Auftrag — Kopiere aus dem Text zum Auskunftsverfahren bei Filesharing wörtlich den Abschnitt, der mit den Worten „Das OLG Köln“ beginnt und mit „Down-/Uploades geprüft werden.“ endet.
==== Lesetext
Wieso erhalten die Plattenverlage die hinter der IP stehenden Verkehrsdaten?

Medien- und Presserecht
23.10.2010914 Mal gelesen

Nach einer aktuellen Entscheidung des OLG Köln (Beschluss vom 05.10.2010 zum Aktenzeichen 6 W 82/10) kann dem Inhaber eines Internetanschlusses bei illegalen Up-/Downloads ein Beschwerderecht im Auskunftsverfahren eingeräumt werden. Nach § 101 Abs. 9 UrhG kann dem Rechteinhaber ein Auskunftsanspruch zuerkannt werden gegen den Provider auf Bekanntgabe entsprechender Verkehrsdaten.

Den Abmahnschreiben in Filesharerfällen ist häufig die Kopie eines entsprechenden landgerichtlichen Beschlusses beigefügt. Damit soll dokumentiert werden, wie die hinter der IP stehenden Verkehrsdaten zugeordnet werden konnten. Der Anschlussinhaber selbst wird in das Verfahren regelmäßig nicht eingebunden und erkundigt sich dann in der anwaltlichen Beratung, wieso denn ein gerichtliches Verfahren geführt wurde und wieso der Anschlussinhaber nicht beteiligt wurde?

Konkret ging es um einen Rechteinhaber, der nach Feststellung eines illegalen Downloades/Uploades über den Provider die IP des Anschlussinhabers erlangt hatte und dann den Inhaber zur Abgabe der strafbewährten Unterlassungserklärung aufgefordert hat. Der Anschlussinhaber selbst hat sich dann gegen die vom Provider erteilte Auskunft ohne Inkenntnissetzung gewandt. Mit ihrer Beschwerde beanstandet die Anschlussinhaberin, dass der Provider Informationen über ihren Internetanschluss weitergegeben und das LG dies gestattet habe, ohne sie davon in Kenntnis zu setzen.

Das OLG Köln hat folgende Punkte herausgearbeitet: Das Beschwerderecht stehe dem Anschlussinhaber auch dann noch zu, wenn der Provider die Auskunft erteilt hat und sich damit der Streitstand erledigt hat. Der Inhaber des Internetanschlusses werde durch die gerichtliche Verpflichtung zur Herausgabe der Daten weiterhin erheblich beeinträchtigt, da nach erteilter Auskunft der Rechteinhaber sich an ihn wende und er sich einer vorgeworfenen Urheberrechtsverletzung ausgesetzt sehe. Ohne eigenes nachträgliches Beschwerderecht im Anordnungsverfahren wäre die Verteidigung wesentlich erschwert. Die im Einzelfall fehlerhafte Feststellung der Verkehrsdaten kann ja erst in einem späteren Verfahren gegen den Rechteinhaber wegen eines Down-/Uploades geprüft werden.
========
==== Datenteil
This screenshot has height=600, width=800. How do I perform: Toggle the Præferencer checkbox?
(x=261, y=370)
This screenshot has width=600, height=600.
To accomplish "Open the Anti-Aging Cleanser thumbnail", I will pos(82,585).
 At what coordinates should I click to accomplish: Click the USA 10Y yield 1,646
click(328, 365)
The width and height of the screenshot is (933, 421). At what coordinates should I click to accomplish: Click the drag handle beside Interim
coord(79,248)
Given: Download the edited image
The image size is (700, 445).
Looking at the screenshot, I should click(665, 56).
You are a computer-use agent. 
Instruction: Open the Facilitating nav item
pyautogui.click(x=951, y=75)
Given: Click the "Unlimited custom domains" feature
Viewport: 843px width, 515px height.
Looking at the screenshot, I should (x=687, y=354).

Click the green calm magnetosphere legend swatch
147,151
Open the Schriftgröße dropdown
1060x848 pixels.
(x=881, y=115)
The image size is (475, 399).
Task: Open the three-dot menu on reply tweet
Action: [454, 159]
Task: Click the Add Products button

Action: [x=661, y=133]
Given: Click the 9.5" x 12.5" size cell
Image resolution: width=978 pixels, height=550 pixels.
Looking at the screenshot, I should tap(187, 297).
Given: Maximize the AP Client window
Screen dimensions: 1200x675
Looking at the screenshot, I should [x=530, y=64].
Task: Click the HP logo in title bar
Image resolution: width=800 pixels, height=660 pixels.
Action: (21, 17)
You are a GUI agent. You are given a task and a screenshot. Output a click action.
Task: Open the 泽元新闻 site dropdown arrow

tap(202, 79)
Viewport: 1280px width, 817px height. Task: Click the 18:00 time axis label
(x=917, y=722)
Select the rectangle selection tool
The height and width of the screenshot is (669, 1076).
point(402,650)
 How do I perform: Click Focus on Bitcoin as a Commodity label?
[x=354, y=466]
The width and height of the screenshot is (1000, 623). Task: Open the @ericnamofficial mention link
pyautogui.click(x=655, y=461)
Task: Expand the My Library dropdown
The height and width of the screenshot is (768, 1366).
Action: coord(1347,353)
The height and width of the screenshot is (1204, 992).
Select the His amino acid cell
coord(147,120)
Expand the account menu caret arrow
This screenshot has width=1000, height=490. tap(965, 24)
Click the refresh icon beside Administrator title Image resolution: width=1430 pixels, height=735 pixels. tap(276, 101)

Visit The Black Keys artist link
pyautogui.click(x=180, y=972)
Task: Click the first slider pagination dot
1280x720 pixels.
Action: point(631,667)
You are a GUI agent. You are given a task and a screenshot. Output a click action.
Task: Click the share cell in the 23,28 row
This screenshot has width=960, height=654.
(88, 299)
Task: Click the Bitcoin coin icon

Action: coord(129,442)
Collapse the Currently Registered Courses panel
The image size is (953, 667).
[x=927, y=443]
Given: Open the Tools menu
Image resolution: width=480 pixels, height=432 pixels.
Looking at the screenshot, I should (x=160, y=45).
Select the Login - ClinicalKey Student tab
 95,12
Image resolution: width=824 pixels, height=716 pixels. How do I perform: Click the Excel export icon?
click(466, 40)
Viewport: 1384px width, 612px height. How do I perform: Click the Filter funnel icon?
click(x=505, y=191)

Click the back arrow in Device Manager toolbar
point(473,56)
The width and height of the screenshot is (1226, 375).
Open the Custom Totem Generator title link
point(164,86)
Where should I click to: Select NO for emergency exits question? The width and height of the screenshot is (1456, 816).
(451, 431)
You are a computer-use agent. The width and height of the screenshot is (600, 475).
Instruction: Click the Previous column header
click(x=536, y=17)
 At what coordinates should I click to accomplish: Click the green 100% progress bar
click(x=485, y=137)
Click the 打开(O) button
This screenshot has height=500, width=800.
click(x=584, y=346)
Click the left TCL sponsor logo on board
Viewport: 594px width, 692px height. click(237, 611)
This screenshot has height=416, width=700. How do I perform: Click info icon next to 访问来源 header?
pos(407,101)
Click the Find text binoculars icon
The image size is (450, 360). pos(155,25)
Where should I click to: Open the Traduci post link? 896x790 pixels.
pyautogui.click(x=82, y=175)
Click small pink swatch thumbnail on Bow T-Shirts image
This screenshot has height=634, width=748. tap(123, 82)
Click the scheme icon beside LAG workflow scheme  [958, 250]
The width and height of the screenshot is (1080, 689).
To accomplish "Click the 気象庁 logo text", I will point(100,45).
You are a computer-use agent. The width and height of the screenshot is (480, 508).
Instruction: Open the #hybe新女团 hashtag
========
Ergebnis —
Das OLG Köln hat folgende Punkte herausgearbeitet: Das Beschwerderecht stehe dem Anschlussinhaber auch dann noch zu, wenn der Provider die Auskunft erteilt hat und sich damit der Streitstand erledigt hat. Der Inhaber des Internetanschlusses werde durch die gerichtliche Verpflichtung zur Herausgabe der Daten weiterhin erheblich beeinträchtigt, da nach erteilter Auskunft der Rechteinhaber sich an ihn wende und er sich einer vorgeworfenen Urheberrechtsverletzung ausgesetzt sehe. Ohne eigenes nachträgliches Beschwerderecht im Anordnungsverfahren wäre die Verteidigung wesentlich erschwert. Die im Einzelfall fehlerhafte Feststellung der Verkehrsdaten kann ja erst in einem späteren Verfahren gegen den Rechteinhaber wegen eines Down-/Uploades geprüft werden.